Content starts

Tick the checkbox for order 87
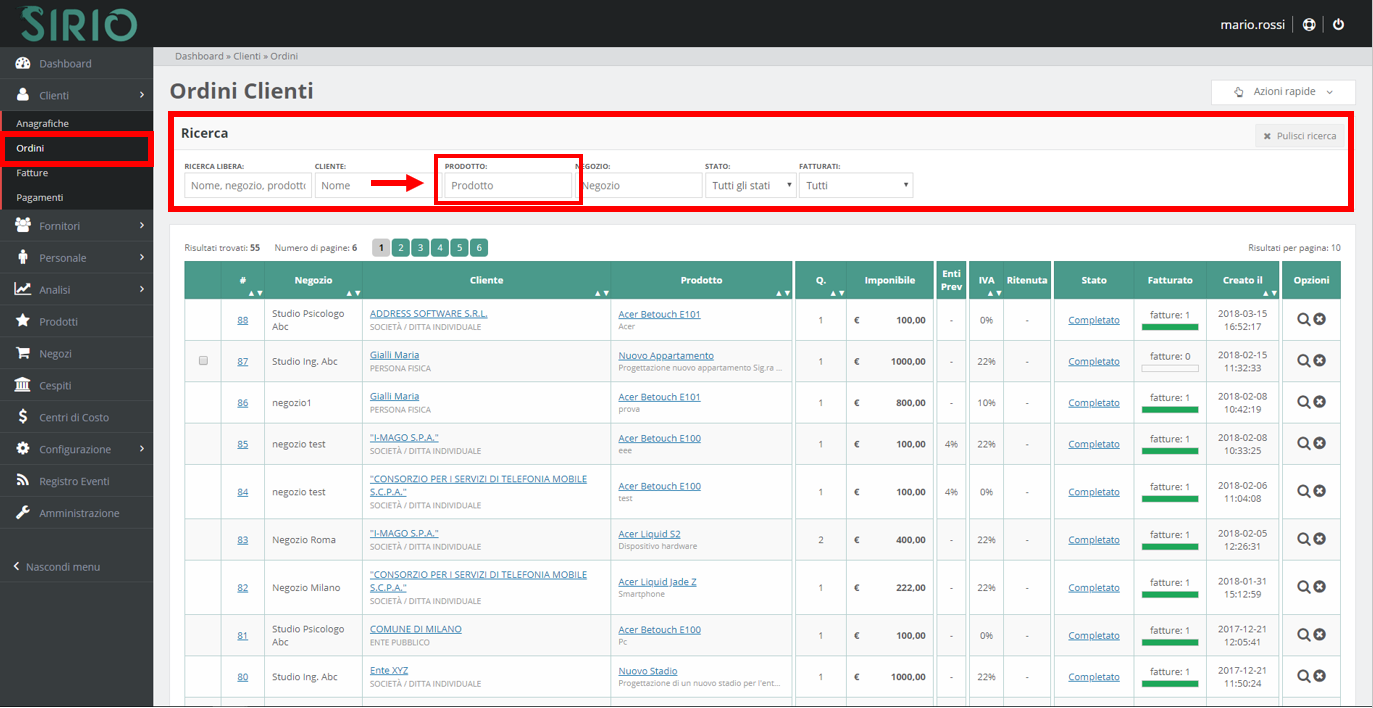(203, 360)
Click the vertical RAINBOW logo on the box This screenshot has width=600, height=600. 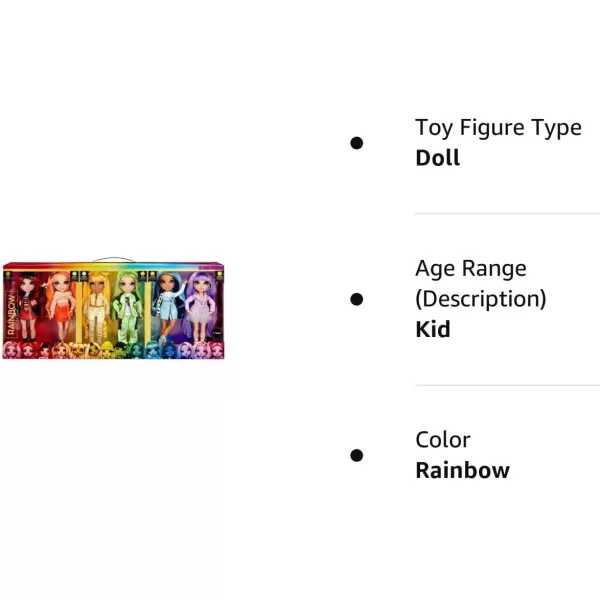11,314
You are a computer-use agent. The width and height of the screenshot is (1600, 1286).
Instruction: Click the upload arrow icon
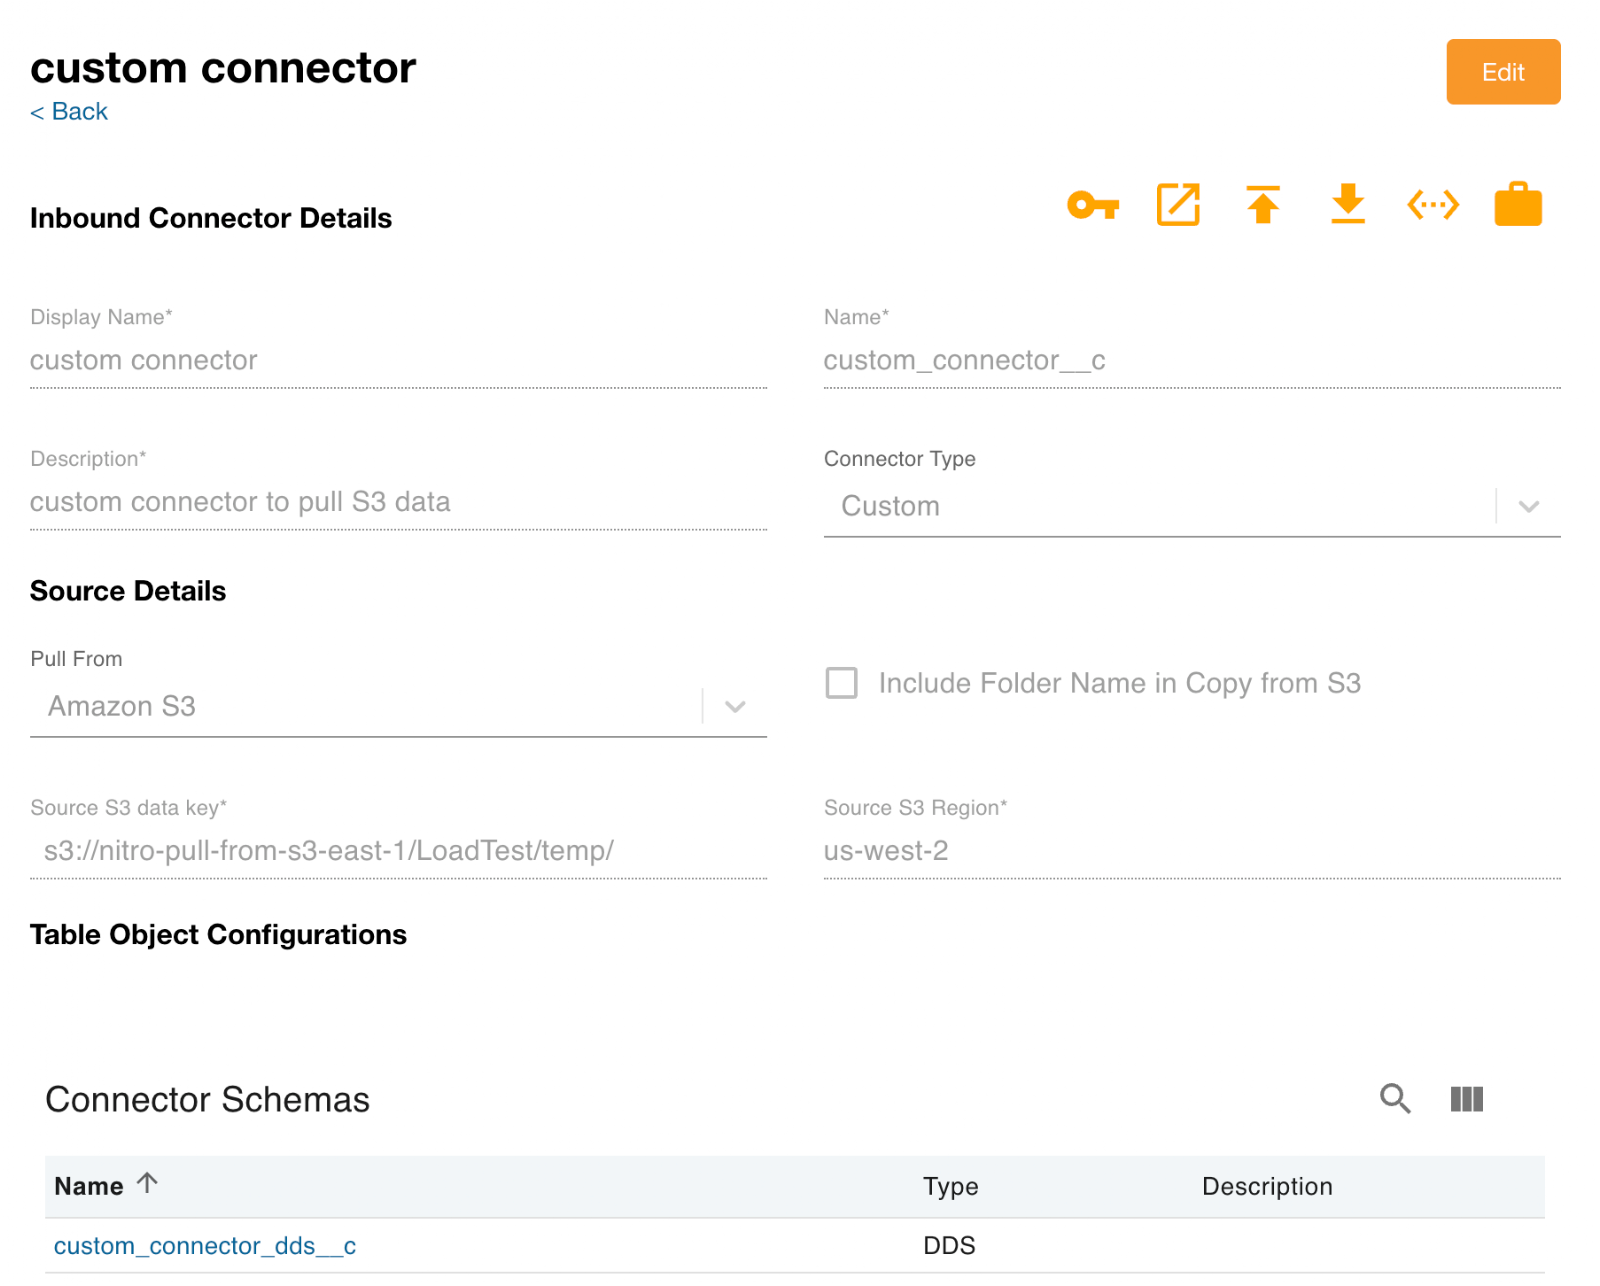pyautogui.click(x=1263, y=205)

Content ends

Leave out the pictures, and retype exactly the lines from the one containing "You are a computer-use" through the last line of the data above, no more and no less.

You are a computer-use agent. The width and height of the screenshot is (1600, 1286).
Instruction: Click the upload arrow icon
pyautogui.click(x=1263, y=205)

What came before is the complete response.